Journal

Karpathy ratchet: empirical iteration beats upfront tuning without ground truth

March 26, 2026

data-engcareerai-agentsreconstructed-from-memory

2026-03-27

Signal

The Karpathy ratchet approach to data quality optimization: choosing empirical iteration over upfront parameter tuning: is the right choice when ground truth is unavailable, because it turns the absence of ground truth from a blocker into a constraint that guides the methodology.

Evidence

Project: internal audit: Two design documents created: AGENTIC-DATA-QUALITY-OPTIMIZATION.md (10-iteration audit from SWE/DE/DS perspectives) and IMPLEMENTATION-PLAN.md (25 identified weaknesses, fixes from 5 perspectives)
Pipeline weaknesses identified: no ground truth dataset, no regression tests, static domain config, fiat weights (weights set by opinion, not empirical evidence)
Choice made: Karpathy ratchet: empirical optimization with a metric that only goes up; golden dataset + evaluator + ratchet config extraction as P0
Project: projects/jobs-apply/_index: Gmail OAuth setup complete: Google Cloud project configured, desktop OAuth flow, AES-256-GCM encrypted token storage, scopes: gmail.readonly + gmail.send, tokens in oauth_tokens SQLite table with auto-refresh

So What (Why Should You Care)

The Karpathy ratchet is a methodology for systems where you can measure quality but can’t define ground truth in advance. Traditional ML uses labeled datasets: you know the right answer for each training example, and you measure how close your model gets. But in data quality auditing, you rarely have labels. There’s no gold standard dataset of “these events are definitely high quality and these are definitely not.” You have a scoring function and you have outputs: and you need to optimize the scoring function without being able to check it against known-correct answers.

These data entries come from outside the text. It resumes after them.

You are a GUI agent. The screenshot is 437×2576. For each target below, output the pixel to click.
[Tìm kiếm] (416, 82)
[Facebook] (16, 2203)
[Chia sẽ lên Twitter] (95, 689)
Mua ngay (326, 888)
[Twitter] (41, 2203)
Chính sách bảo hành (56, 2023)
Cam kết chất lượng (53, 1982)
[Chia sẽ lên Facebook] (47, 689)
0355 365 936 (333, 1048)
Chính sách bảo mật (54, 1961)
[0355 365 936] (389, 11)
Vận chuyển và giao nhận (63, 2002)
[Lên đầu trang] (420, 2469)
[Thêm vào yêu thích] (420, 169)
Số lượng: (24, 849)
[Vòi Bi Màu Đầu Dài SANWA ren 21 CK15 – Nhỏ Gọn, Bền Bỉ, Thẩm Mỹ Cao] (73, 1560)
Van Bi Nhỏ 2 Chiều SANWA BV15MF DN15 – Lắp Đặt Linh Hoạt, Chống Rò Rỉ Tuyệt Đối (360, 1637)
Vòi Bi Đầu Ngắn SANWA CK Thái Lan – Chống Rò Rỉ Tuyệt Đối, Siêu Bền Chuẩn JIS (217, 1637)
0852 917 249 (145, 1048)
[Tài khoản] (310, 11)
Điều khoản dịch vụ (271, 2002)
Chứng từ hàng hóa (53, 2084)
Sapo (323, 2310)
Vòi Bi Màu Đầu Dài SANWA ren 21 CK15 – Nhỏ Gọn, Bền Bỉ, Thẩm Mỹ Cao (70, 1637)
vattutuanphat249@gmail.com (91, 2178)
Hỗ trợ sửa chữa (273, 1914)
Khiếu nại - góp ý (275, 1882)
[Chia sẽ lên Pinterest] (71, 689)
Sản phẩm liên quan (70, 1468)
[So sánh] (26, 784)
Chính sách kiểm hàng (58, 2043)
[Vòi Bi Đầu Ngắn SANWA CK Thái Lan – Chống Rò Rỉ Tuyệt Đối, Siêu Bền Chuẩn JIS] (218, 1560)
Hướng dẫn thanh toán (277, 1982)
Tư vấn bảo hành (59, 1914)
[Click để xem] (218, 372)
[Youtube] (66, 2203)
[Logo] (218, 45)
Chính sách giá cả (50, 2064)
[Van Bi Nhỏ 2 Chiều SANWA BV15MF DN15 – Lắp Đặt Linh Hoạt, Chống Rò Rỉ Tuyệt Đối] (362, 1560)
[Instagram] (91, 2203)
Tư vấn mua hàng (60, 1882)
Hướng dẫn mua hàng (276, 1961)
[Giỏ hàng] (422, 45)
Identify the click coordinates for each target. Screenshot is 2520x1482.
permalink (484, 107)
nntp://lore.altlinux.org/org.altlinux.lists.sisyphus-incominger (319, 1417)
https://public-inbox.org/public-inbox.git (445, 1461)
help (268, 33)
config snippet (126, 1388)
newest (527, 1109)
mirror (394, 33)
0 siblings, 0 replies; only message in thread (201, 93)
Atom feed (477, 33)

The ratchet approach reframes this as a constraint rather than a blocker. Define a metric that functions as a reliable proxy for quality: one where improvements in the metric correspond to genuine improvements in the underlying thing you care about. Then make the metric monotonic: it can only go up, never regress. Run experiments, keep changes that improve the metric, discard changes that don’t. Over many iterations, you accumulate genuine improvements rather than circular exploration.

The key design question is: what makes a metric a valid proxy? For internal audit, the DQI was initially tautological: Pearson correlation on the same scores it was derived from. That’s not a proxy; it’s a tautology. The rebuilt evaluator (6 objective verifiable properties) is a proxy: it measures things that are genuinely correlated with quality (event descriptions exist, dates are valid, place relevance is present) without being derived from the scores themselves.

The pipeline weaknesses identified today: no ground truth dataset, no regression tests, static domain config, fiat weights: are all symptoms of the same root cause: the system was built to produce scores, not to verify that those scores are correct. Adding the ratchet infrastructure (evaluator, golden dataset, config extraction) transforms it from a scoring system into a self-improving scoring system. That’s the architectural shift that makes the P0 work the highest-leverage work.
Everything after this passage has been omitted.